---- Data section
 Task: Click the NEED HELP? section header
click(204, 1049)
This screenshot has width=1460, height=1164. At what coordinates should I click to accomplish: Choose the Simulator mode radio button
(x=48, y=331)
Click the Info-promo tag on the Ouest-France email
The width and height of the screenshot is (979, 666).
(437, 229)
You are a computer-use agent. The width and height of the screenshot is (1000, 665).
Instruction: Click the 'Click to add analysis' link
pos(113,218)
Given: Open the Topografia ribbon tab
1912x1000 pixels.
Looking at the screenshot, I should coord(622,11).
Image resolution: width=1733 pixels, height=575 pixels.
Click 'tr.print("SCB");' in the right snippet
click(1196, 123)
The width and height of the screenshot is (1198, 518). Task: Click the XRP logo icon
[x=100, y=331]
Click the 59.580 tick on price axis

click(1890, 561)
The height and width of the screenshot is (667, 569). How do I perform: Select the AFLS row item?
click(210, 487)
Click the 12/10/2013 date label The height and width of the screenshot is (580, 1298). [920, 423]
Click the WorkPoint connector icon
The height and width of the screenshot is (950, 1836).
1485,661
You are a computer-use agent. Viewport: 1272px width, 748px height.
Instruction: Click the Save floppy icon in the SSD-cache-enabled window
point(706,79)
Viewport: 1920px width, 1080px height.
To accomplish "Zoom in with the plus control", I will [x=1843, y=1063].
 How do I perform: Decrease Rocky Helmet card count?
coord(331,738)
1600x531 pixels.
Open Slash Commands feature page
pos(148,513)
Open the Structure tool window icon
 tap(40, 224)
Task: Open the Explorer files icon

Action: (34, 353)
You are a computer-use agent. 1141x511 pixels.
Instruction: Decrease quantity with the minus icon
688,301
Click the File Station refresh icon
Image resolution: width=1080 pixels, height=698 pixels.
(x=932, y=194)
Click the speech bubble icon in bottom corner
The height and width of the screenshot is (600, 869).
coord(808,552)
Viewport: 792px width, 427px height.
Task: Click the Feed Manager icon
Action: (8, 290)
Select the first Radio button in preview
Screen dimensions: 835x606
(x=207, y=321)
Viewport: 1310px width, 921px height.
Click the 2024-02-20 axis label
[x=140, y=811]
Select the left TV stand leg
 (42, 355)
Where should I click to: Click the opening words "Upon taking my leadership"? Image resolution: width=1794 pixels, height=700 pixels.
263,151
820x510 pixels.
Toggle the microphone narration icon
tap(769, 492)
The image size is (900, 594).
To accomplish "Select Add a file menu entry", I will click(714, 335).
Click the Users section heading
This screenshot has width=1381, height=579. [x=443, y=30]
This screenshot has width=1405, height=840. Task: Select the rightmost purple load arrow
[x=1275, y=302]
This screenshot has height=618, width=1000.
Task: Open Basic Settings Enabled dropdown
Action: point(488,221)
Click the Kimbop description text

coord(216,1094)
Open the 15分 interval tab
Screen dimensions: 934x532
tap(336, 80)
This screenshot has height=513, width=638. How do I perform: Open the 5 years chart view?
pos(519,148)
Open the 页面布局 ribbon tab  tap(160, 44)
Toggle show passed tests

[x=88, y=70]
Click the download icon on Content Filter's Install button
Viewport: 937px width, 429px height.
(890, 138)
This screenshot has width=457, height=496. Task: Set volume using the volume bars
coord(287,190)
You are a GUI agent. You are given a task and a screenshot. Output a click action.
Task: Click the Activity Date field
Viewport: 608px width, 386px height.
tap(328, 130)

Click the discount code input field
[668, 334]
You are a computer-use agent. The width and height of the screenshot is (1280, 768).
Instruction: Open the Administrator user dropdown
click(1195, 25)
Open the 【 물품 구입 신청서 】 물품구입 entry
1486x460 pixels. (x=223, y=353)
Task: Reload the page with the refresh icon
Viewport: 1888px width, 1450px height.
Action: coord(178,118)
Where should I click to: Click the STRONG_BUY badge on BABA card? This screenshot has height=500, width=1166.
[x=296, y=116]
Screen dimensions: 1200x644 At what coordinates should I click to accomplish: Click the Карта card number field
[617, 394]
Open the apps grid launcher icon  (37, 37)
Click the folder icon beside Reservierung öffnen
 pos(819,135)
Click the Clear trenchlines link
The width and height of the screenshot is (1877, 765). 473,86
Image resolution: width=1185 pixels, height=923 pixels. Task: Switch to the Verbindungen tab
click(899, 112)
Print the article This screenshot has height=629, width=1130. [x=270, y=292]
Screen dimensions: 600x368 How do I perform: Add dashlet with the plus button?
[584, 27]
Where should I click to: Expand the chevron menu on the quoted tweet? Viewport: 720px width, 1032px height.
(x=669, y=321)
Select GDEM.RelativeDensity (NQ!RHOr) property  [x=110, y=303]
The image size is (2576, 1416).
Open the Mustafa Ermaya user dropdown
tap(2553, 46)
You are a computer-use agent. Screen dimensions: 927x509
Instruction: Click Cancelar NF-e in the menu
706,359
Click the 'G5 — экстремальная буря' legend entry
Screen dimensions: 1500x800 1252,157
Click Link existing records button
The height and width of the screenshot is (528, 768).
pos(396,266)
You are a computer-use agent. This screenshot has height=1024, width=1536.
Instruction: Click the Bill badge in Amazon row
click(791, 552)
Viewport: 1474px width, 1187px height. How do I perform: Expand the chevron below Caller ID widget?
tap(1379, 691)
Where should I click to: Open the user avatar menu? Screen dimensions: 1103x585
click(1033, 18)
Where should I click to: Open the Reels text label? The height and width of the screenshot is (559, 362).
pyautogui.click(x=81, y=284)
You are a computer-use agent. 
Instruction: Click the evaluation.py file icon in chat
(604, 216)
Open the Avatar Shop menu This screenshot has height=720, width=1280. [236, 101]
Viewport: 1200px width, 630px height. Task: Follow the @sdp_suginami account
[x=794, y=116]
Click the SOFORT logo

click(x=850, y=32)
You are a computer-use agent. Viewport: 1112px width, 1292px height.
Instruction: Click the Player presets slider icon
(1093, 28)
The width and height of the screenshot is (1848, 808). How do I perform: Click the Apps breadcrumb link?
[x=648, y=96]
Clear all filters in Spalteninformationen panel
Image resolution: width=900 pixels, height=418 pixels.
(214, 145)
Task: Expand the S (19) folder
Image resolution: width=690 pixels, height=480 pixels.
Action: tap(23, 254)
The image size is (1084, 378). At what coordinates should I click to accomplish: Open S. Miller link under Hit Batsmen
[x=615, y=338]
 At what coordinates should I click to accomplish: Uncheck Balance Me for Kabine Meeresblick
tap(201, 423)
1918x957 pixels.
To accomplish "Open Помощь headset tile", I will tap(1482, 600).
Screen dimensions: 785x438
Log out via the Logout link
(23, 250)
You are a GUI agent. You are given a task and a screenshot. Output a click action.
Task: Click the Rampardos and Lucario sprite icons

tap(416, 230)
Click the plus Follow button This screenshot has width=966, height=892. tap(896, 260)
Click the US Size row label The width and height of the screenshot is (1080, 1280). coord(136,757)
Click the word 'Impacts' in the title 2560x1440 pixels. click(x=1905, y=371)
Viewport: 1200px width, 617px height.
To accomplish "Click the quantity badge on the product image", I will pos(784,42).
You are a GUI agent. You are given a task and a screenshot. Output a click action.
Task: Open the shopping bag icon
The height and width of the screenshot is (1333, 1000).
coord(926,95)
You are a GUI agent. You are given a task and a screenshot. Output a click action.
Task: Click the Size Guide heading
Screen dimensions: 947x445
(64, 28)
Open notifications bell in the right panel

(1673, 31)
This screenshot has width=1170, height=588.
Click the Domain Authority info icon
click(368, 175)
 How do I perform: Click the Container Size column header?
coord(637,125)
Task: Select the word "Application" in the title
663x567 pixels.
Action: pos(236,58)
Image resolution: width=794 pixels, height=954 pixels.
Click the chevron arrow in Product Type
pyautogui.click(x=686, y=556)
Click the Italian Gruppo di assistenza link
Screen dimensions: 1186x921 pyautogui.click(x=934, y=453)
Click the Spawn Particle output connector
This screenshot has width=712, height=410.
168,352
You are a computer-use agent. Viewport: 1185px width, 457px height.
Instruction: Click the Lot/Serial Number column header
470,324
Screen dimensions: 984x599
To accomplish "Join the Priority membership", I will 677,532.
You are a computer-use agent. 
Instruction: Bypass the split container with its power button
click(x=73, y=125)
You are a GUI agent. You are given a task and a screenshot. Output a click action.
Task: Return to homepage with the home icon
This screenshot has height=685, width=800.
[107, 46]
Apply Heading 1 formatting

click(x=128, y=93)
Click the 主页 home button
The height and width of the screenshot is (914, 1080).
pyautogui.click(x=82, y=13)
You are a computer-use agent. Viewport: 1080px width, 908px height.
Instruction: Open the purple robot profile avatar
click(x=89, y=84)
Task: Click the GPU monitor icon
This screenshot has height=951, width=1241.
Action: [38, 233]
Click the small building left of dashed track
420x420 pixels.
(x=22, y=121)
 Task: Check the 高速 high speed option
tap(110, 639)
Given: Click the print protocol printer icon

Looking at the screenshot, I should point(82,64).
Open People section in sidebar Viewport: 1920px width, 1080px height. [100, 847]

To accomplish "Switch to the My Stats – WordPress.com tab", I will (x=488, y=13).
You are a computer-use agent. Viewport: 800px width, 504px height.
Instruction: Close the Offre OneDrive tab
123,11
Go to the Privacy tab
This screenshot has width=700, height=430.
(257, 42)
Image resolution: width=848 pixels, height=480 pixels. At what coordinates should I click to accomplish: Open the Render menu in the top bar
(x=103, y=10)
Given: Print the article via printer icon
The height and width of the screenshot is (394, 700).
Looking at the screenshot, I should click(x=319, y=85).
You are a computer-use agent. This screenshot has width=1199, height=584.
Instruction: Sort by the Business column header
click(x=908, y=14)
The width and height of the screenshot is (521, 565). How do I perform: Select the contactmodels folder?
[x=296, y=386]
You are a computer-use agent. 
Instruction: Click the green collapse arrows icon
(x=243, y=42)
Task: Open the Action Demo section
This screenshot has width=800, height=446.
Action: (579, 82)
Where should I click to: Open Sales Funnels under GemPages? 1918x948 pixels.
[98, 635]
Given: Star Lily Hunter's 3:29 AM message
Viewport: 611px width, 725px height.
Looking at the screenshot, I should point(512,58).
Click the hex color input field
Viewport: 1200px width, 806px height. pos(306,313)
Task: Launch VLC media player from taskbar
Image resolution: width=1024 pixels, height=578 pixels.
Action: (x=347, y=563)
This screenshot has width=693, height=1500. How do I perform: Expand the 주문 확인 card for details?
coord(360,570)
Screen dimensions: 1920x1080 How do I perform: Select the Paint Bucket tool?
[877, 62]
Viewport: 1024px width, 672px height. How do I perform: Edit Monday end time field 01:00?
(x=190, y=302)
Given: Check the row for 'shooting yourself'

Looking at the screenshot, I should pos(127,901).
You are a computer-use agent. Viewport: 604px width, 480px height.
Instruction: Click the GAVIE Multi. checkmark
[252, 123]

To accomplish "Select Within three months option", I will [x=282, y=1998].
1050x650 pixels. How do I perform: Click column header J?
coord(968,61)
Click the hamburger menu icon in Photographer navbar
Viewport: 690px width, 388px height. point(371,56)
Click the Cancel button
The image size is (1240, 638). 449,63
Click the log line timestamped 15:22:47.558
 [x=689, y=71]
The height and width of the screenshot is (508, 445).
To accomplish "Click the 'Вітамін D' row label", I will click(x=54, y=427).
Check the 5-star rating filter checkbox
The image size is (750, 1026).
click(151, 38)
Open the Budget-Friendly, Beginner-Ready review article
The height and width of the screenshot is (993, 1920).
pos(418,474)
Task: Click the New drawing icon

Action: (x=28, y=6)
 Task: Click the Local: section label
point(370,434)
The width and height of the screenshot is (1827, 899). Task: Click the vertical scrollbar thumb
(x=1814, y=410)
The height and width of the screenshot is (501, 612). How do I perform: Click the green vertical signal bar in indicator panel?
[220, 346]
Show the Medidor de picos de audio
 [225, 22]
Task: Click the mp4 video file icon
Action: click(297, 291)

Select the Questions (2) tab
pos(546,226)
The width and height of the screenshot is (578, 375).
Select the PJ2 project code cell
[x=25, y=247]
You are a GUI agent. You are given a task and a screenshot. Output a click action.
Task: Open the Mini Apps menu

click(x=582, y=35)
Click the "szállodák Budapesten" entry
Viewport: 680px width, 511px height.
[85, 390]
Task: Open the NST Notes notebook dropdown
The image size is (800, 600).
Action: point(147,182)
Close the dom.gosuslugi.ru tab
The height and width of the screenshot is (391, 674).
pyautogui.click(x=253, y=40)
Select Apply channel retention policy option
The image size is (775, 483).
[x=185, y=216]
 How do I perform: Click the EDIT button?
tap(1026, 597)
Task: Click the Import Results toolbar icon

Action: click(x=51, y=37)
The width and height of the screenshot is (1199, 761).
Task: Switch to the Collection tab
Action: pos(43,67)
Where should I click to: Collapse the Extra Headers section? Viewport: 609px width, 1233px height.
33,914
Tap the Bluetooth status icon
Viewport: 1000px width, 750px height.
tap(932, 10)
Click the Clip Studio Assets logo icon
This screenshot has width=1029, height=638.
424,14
--------
## [Your goal]
Return exactly, and only, the lines above starting at the line that contains "Log out via the Logout link" and ending at the line that contains "Task: Open the shopping bag icon".

## [Answer section]
Log out via the Logout link
(23, 250)
You are a GUI agent. You are given a task and a screenshot. Output a click action.
Task: Click the Rampardos and Lucario sprite icons

tap(416, 230)
Click the plus Follow button This screenshot has width=966, height=892. tap(896, 260)
Click the US Size row label The width and height of the screenshot is (1080, 1280). coord(136,757)
Click the word 'Impacts' in the title 2560x1440 pixels. click(x=1905, y=371)
Viewport: 1200px width, 617px height.
To accomplish "Click the quantity badge on the product image", I will pos(784,42).
You are a GUI agent. You are given a task and a screenshot. Output a click action.
Task: Open the shopping bag icon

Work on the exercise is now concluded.